**Activity**
Nothing but the lines from the one containing "Equipamentos (698, 61)" through the last line of the data below should be returned, each copied exactly.

**Record excerpts**
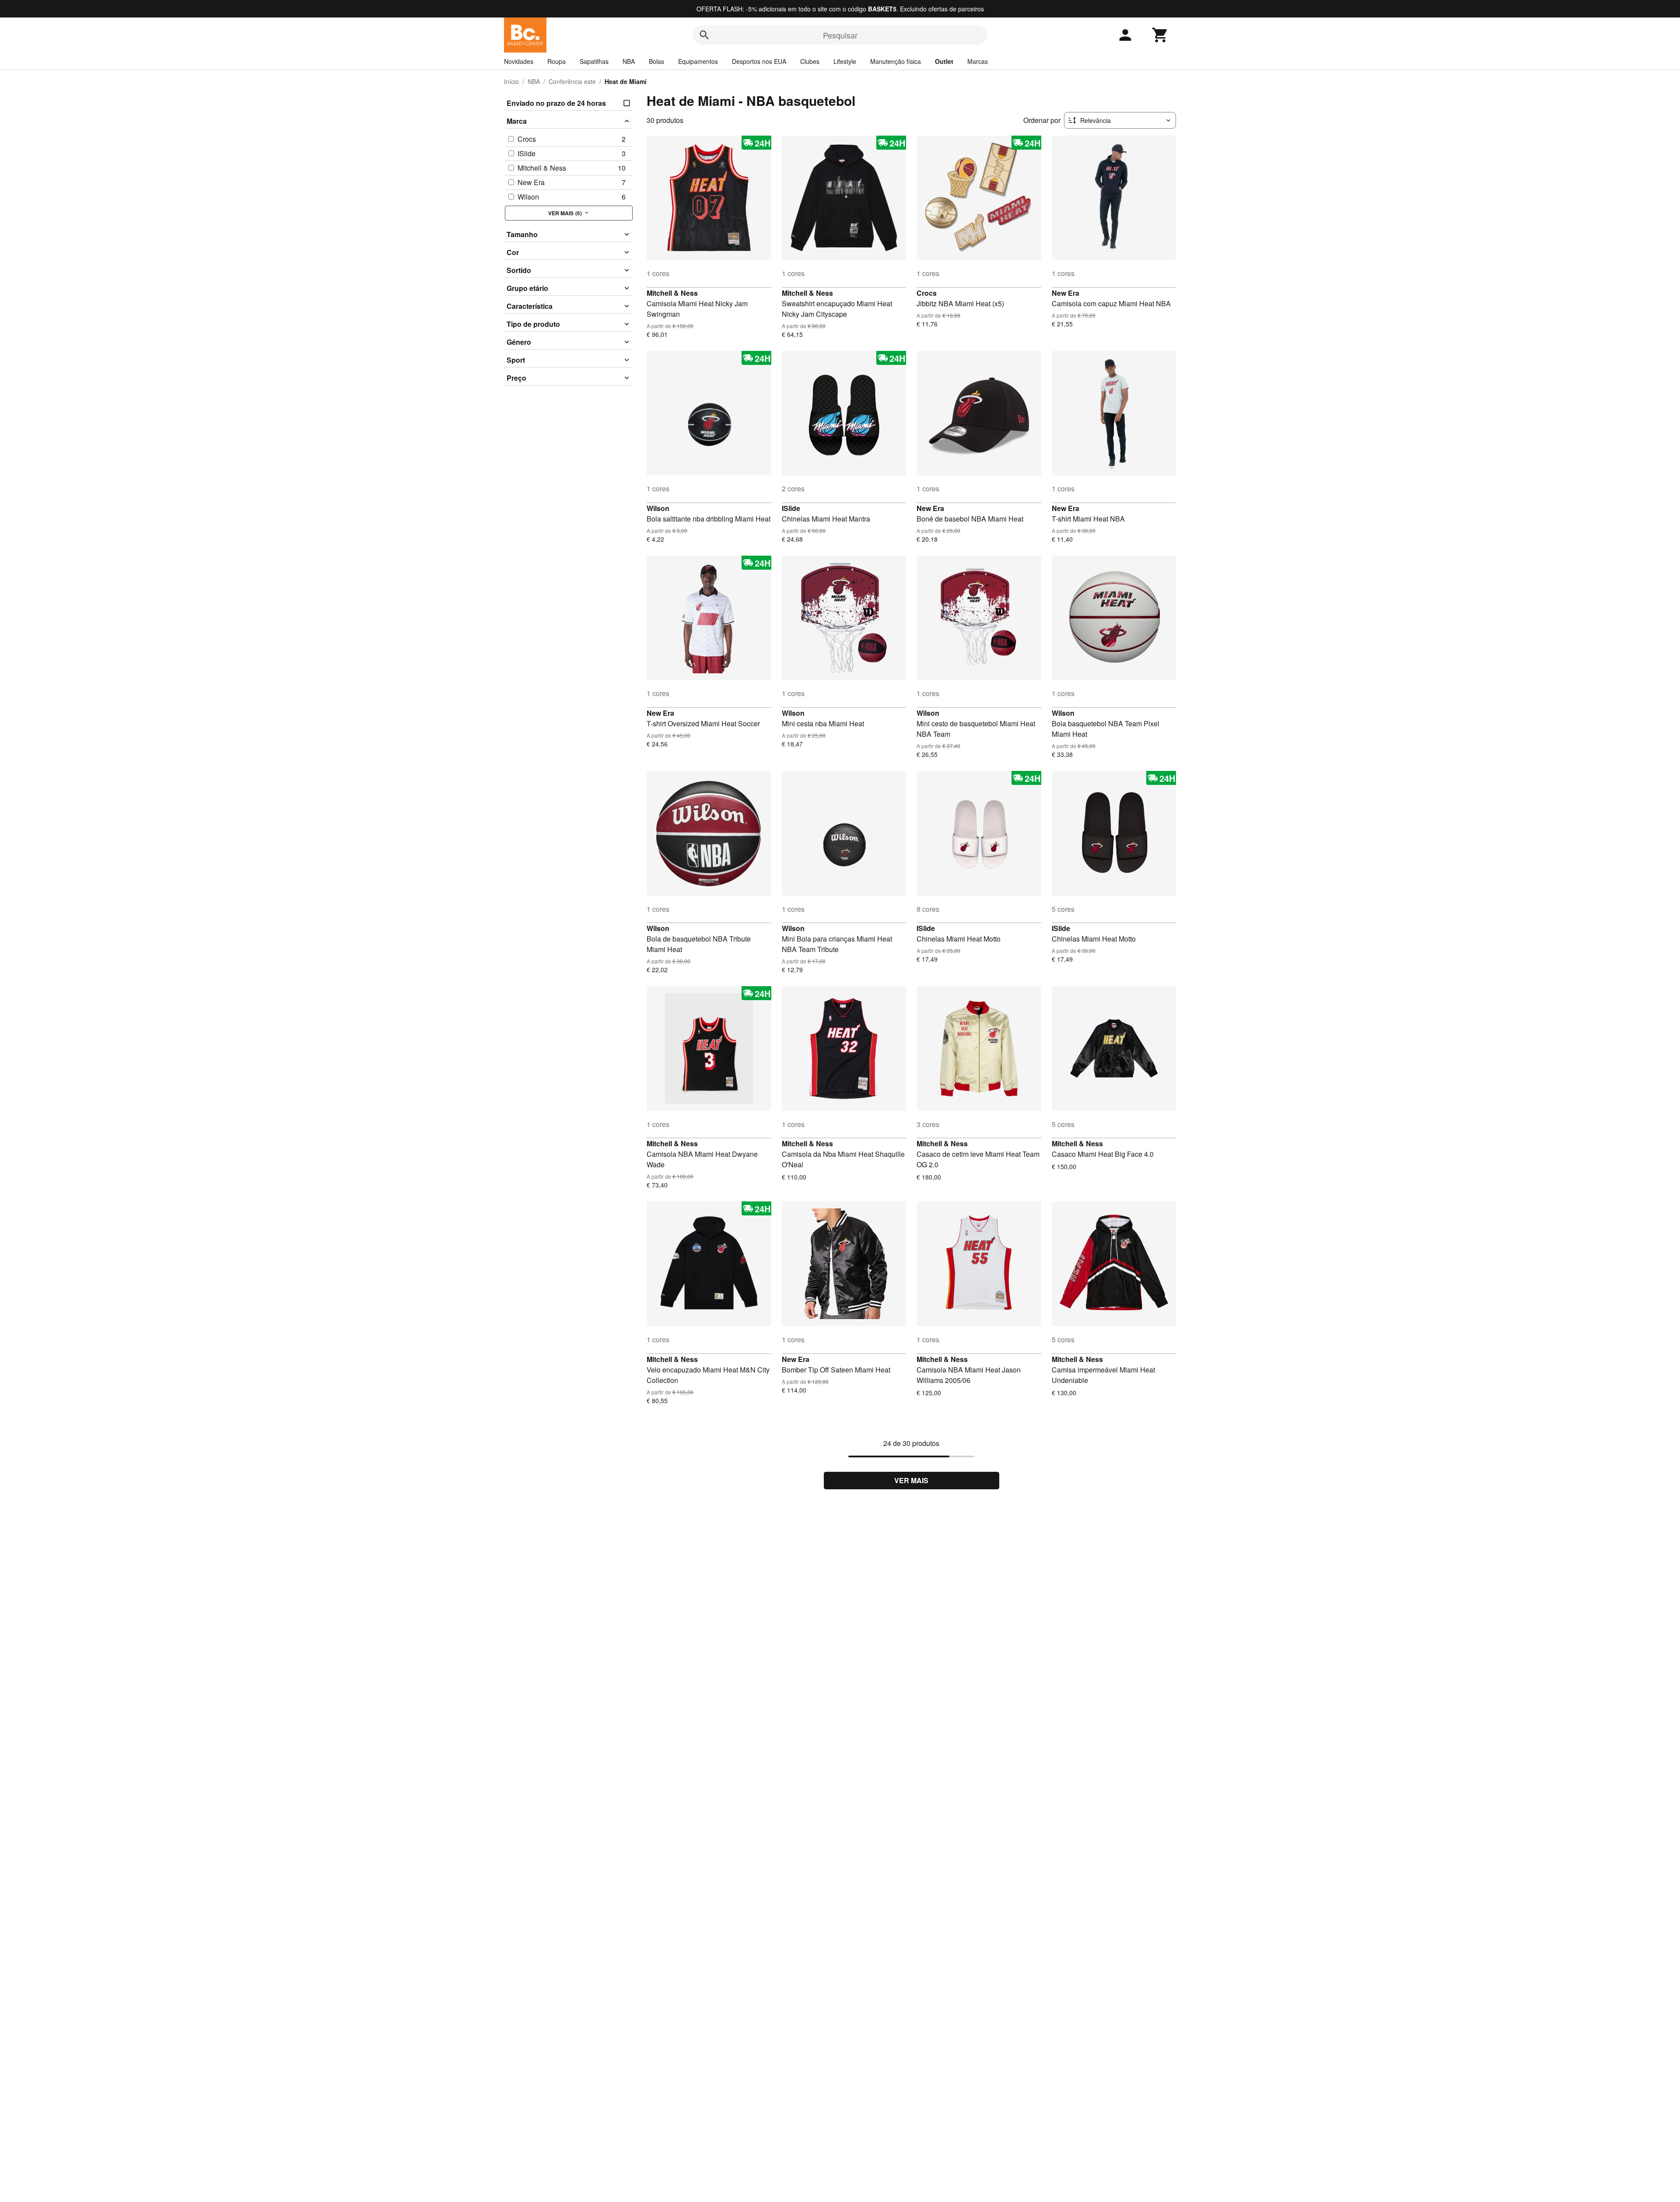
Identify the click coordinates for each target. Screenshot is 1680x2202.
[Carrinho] (1160, 35)
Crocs (927, 293)
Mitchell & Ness (672, 293)
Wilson (658, 508)
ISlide (791, 508)
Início (511, 81)
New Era (1065, 293)
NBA (629, 61)
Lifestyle (844, 61)
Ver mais (911, 1480)
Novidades (518, 61)
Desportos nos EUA (759, 61)
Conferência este (572, 81)
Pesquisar (840, 35)
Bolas (656, 61)
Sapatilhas (594, 61)
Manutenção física (895, 61)
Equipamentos (698, 61)
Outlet (944, 61)
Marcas (977, 61)
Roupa (556, 61)
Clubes (809, 61)
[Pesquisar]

**Exercise answer**
Equipamentos (698, 61)
Outlet (944, 61)
Marcas (977, 61)
Roupa (556, 61)
Clubes (809, 61)
[Pesquisar]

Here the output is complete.